▸ **Source extract**:

◇ ◇ ◇ ◇ ◇ ◇ ◇

T. Keith Fogg, the director of the federal tax clinic at Harvard Law School's Legal Services Center, who is also involved with the summit, said he doesn't know when it will resume. For the time being, the pandemic has reduced some of the pressures on the CDP program, since the IRS has temporarily paused lien and levy enforcements through July 15 and will be slow to restart that work, Fogg said.
The summit's work so far has led to significant improvements in CDP notices, Fogg said, noting the newest version of the notice provides more information on the opportunity for a CDP hearing. However, more needs to be done to ensure that taxpayers understand they have to act to preserve their rights to a hearing under the CDP program, he said.
The IRS should allow equitable tolling to suspend the window for requesting a CDP hearing and also for filing a Tax Court petition after a CDP determination, he said.
Another issue the summit could address when it resumes is what can be litigated under the CDP program, he said.

◇ ◇ ◇ ◇ ◇ ◇ ◇

▸ **Source records**:
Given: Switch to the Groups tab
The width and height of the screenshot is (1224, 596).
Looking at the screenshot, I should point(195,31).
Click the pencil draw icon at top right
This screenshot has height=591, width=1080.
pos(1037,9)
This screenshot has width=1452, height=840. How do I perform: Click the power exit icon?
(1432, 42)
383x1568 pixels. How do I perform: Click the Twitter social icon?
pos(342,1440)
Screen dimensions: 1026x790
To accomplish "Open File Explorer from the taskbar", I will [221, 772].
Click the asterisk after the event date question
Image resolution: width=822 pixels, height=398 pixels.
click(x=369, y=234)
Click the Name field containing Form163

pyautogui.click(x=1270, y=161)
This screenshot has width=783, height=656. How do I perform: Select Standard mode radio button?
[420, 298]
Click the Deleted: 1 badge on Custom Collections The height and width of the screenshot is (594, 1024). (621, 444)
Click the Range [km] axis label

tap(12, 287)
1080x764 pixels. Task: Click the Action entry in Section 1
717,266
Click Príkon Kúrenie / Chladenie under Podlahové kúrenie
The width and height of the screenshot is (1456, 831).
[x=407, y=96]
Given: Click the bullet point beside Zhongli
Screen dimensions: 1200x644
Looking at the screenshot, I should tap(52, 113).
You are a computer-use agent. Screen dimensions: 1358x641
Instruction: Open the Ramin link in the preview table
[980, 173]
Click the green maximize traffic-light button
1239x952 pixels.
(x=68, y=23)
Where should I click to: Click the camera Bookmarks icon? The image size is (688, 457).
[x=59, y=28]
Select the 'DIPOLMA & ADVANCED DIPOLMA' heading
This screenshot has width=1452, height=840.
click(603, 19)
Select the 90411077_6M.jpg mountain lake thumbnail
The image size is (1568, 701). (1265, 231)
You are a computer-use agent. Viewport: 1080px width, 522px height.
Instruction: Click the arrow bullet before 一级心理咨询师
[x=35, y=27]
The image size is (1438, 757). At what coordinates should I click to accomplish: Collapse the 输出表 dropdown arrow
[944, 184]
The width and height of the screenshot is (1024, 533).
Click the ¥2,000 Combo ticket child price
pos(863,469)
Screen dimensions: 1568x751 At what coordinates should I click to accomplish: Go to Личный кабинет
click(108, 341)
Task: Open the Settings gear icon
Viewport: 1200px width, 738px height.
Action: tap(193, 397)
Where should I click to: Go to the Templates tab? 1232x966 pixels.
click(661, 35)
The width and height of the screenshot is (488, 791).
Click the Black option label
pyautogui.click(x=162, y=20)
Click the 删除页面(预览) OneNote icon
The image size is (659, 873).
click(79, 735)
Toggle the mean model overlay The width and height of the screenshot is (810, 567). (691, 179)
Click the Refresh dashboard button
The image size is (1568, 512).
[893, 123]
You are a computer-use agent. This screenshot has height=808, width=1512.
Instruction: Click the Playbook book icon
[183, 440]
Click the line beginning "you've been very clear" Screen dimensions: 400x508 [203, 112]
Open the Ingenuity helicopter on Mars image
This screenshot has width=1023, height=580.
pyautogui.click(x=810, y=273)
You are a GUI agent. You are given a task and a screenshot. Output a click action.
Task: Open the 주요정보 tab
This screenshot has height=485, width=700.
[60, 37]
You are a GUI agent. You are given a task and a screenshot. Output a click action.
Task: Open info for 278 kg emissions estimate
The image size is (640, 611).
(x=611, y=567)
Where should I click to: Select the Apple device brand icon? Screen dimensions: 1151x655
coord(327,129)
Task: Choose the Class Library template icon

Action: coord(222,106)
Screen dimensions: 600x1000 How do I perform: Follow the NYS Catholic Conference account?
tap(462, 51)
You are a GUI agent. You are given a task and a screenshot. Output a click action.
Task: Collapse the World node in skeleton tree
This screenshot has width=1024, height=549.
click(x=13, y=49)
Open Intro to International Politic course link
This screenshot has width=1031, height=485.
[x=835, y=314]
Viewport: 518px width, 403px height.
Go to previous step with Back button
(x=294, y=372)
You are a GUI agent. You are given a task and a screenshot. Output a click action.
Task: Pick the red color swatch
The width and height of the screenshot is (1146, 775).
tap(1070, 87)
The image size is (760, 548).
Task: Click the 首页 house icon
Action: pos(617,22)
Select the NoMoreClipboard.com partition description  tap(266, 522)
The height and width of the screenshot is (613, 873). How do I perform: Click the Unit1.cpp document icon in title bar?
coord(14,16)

◇ ◇ ◇ ◇ ◇ ◇ ◇

▸ **Problems to solve**:
**a)** In the CDP excerpt, until what date has the IRS temporarily paused lien and levy enforcements?
**b)** Retype the CDP excerpt from "The IRS should" to "litigated under the CDP program, he said.".

▸ **Responses by task**:
**a)** July 15.

**b)**
The IRS should allow equitable tolling to suspend the window for requesting a CDP hearing and also for filing a Tax Court petition after a CDP determination, he said.
Another issue the summit could address when it resumes is what can be litigated under the CDP program, he said.